Ideally, we would have debated these amendments as the last amendments to clause 3, because they are very much our fall-back position if we cannot convince the Government to accept the other changes that we propose to the clause. In due course, we will debate our concerns about several of the revised or new possession grounds provided for by the Bill that can still be fairly categorised as de facto “no fault”. These include grounds 1, 1A and 6A.

In cases where a landlord has proved a discretionary possession ground, a judge must decide whether it is reasonable to make the possession order. In reaching their decision, a judge can consider not just the reason for the possession claim, but anything relevant to the case, including the tenant’s conduct and the likely consequences of eviction for the individual or individuals in question. They can also consider whether the tenant has tried to put things right since the claim was issued. If the judge is not satisfied that it is reasonable to award possession in these discretionary cases, they can dismiss the claim all together.
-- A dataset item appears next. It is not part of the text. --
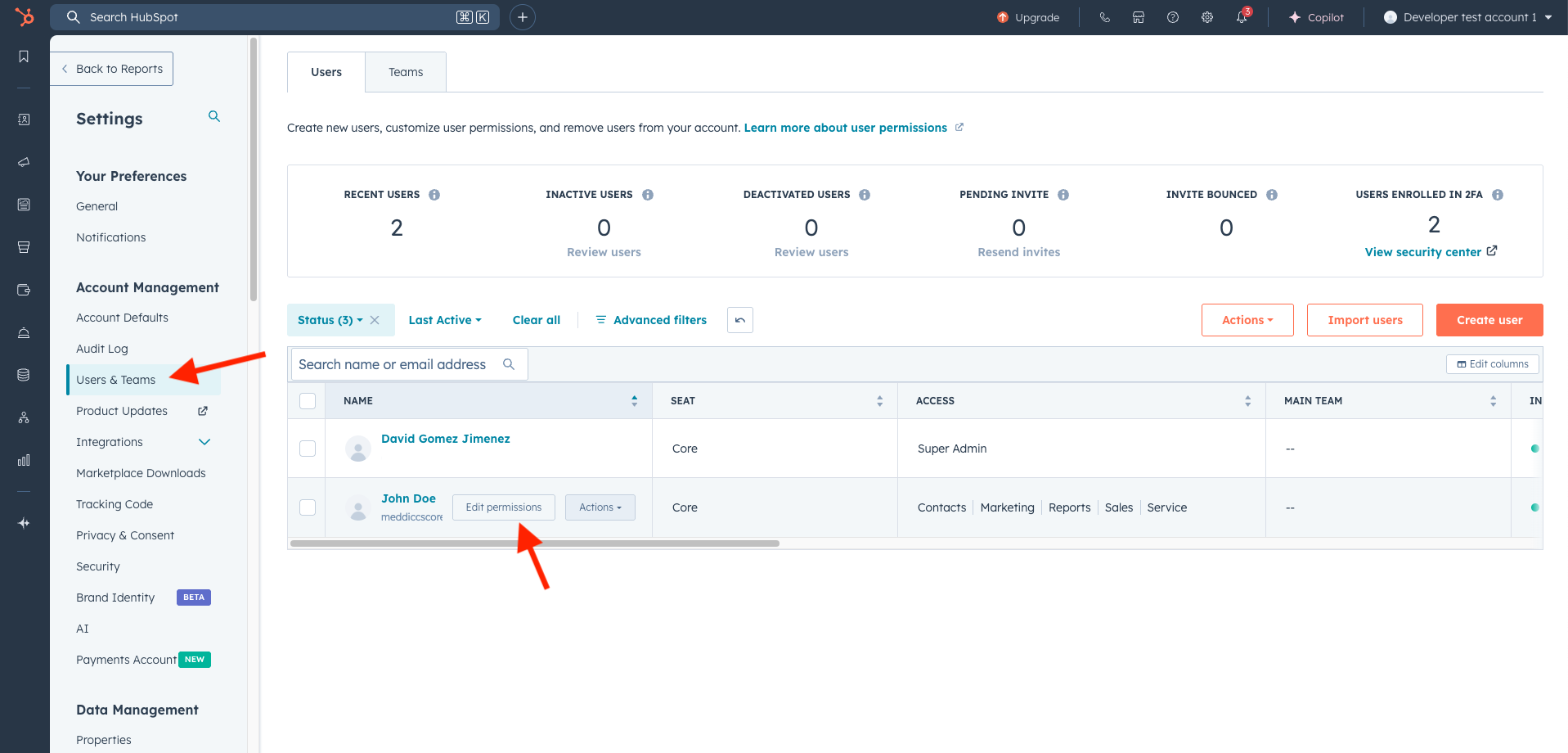The image size is (1568, 753).
Task: Select the John Doe row checkbox
Action: (308, 507)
In contrast, if a landlord proceeds on a mandatory ground—I remind the Committee again that proposed new grounds 1, 1A and 6A are mandatory—the judge must make an order, if the landlord has proved their case.

The amendments would give the court very limited discretion, in relation to mandatory grounds 1, 1A and 6A, to consider whether the tenant would suffer greater hardship as a result of the possession order being granted.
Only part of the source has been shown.